Copa-2014 na França!


Há, de fato, unidade na África do Sul. A questão é se existe unidade na França


JORNALISTAS DE Pequim, Londres, Montevidéu, Los Angeles, Washington, São Paulo, Madri e Berlim vêm me fazendo a mesma pergunta nos últimos três meses: se a Copa do Mundo de futebol de 2010 exerceria sobre a África do Sul o mesmo efeito unificador que teve a Copa do Mundo de rúgbi de 1995.
Ela reconciliaria negros e brancos?
Com impaciência e cansaço crescentes, minha resposta têm sido sempre a mesma: não. A África do Sul mudou muito em 15 anos, e a questão racial perdeu seu peso político. Hoje há questões muito mais prementes na lista de prioridades nacionais.
Vendo África do Sul x França em um telão numa praça de Johannesburgo, com milhares de torcedores de todas as raças, religiões e idades, pude atestar que há, de fato, unidade na África do Sul. E muita.

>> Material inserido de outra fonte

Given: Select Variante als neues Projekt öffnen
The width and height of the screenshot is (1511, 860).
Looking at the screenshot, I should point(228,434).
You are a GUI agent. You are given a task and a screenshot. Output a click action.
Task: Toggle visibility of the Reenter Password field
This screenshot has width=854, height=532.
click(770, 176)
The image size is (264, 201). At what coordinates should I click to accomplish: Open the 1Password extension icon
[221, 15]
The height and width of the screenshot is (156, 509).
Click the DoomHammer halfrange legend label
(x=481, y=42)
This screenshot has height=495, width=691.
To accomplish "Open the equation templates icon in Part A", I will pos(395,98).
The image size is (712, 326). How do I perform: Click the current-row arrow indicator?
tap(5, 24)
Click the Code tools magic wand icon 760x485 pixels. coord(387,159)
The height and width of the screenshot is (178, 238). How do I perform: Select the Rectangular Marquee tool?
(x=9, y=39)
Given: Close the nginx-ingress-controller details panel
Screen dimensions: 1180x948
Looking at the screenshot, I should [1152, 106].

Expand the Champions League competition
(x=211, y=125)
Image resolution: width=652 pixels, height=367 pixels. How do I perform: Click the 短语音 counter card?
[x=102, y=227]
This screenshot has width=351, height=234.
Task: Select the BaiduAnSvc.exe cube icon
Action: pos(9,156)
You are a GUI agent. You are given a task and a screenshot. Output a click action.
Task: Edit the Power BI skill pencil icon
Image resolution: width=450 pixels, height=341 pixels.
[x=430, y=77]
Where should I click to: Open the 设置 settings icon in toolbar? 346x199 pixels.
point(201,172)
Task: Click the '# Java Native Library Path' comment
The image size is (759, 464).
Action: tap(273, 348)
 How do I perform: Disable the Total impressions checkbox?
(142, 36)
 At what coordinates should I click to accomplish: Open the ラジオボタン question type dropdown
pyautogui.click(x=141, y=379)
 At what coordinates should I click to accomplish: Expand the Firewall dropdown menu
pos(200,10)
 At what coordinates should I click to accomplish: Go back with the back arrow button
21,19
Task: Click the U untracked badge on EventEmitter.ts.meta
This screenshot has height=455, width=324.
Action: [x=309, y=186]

A questão é se existe unidade na França.
Não seria bom se a França pudesse sediar uma Copa do Mundo "unificadora" o mais breve possível? Não deveria a Fifa persuadir o Brasil, em um gesto de urgência caridosa, a ceder o torneio de 2014 aos franceses feridos? Muitas das análises feitas da "débâcle" vivida pela França giram em torno das divisões raciais na sociedade francesa. Verdade ou não, o fato é que muitos franceses se revoltaram contra sua seleção, expressando, antes do jogo de ontem, a esperança de que a África do Sul vencesse.
Compare-se isso com a cena que vivi ontem. Pouquíssimos dos milhares de torcedores que assistiam à partida no telão ou dos milhões de outros que a viam em todo o país tinham qualquer esperança séria de que a África do Sul pudesse vencer e chegar às oitavas de final. A causa estava perdida, mas a solidariedade era absoluta. Brancos, negros, mulatos, judeus, muçulmanos, cristãos, crianças e idosos se fundiram em um mar de alegria, de dança, música e barulho iluminados pelas cores extravagantes da bandeira nacional sul-africana.
Eles venceram a batalha, mas perderam a guerra. Contudo estão de cabeças erguidas. A França, que também foi eliminada, é um país rico, dotado de uma democracia antiga e de uma tradição cultural ímpar. Hoje, porém, os franceses olham para o país que é o anfitrião da primeira Copa africana e tudo o que conseguem sentir é admiração e inveja.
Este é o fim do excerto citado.